Could you copy out, character for character, the lines running from the one containing "This screenshot has width=1400, height=842." through the one containing "point(947,186)", with both of those lines included?

• • • • •

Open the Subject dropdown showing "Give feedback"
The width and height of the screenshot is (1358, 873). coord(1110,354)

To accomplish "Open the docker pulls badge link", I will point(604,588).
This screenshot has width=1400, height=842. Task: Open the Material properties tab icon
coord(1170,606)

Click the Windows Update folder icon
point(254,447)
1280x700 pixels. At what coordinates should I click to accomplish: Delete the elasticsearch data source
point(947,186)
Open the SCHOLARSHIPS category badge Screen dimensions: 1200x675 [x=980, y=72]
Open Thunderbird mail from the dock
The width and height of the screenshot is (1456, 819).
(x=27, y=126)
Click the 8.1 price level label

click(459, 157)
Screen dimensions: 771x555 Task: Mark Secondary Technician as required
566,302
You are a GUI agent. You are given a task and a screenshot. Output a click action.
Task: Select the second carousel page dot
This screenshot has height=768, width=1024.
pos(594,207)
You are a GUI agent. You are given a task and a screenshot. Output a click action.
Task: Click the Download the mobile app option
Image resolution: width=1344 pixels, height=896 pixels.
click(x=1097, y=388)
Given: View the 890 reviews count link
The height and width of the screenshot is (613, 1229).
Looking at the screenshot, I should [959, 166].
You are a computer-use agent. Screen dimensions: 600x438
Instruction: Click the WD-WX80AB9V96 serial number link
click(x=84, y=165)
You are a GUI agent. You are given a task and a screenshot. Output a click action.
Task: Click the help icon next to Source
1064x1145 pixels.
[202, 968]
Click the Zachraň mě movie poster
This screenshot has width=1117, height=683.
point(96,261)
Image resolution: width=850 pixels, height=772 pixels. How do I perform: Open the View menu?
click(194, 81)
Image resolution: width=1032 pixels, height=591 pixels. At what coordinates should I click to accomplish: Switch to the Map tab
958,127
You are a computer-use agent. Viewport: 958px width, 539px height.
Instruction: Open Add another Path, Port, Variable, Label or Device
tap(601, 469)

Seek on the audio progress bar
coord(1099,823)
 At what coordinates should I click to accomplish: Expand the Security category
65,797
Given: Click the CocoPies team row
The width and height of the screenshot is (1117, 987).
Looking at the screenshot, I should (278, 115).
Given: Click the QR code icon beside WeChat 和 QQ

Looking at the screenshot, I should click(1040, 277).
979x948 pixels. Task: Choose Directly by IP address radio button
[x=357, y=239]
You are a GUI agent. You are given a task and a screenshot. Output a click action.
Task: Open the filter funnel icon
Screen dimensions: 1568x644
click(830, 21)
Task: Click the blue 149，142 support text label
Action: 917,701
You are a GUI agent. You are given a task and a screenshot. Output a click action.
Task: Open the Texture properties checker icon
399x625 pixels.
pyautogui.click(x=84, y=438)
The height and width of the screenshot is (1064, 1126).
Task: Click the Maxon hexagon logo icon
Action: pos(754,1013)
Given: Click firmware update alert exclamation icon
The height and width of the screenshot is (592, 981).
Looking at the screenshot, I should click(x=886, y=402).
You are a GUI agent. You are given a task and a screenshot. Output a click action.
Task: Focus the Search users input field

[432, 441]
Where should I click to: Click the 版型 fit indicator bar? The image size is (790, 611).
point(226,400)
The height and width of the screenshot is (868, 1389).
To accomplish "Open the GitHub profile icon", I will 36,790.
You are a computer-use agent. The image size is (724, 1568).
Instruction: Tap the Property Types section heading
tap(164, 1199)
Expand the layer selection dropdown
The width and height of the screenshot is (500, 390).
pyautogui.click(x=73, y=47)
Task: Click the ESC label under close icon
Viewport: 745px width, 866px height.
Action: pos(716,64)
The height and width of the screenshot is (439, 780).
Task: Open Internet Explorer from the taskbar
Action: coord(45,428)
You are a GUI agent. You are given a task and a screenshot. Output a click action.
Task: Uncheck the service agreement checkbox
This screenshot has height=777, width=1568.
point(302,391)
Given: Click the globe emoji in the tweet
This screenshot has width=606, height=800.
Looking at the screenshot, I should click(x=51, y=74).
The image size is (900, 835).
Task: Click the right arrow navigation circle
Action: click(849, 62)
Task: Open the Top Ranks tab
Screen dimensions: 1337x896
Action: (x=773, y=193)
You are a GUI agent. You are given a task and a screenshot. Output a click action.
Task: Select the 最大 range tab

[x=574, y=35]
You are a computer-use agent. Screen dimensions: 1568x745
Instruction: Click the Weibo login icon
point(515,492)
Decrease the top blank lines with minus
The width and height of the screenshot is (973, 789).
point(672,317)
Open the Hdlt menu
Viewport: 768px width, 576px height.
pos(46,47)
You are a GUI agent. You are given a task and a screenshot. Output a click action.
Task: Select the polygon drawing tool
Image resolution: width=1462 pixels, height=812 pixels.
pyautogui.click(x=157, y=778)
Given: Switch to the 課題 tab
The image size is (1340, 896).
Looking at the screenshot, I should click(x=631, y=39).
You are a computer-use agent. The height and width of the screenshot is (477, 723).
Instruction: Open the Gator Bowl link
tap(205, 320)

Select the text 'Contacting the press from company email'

• • • • •

**Worked solution**
This screenshot has width=1400, height=842. Task: Open the Material properties tab icon
coord(1170,606)

Click the Windows Update folder icon
point(254,447)
1280x700 pixels. At what coordinates should I click to accomplish: Delete the elasticsearch data source
point(947,186)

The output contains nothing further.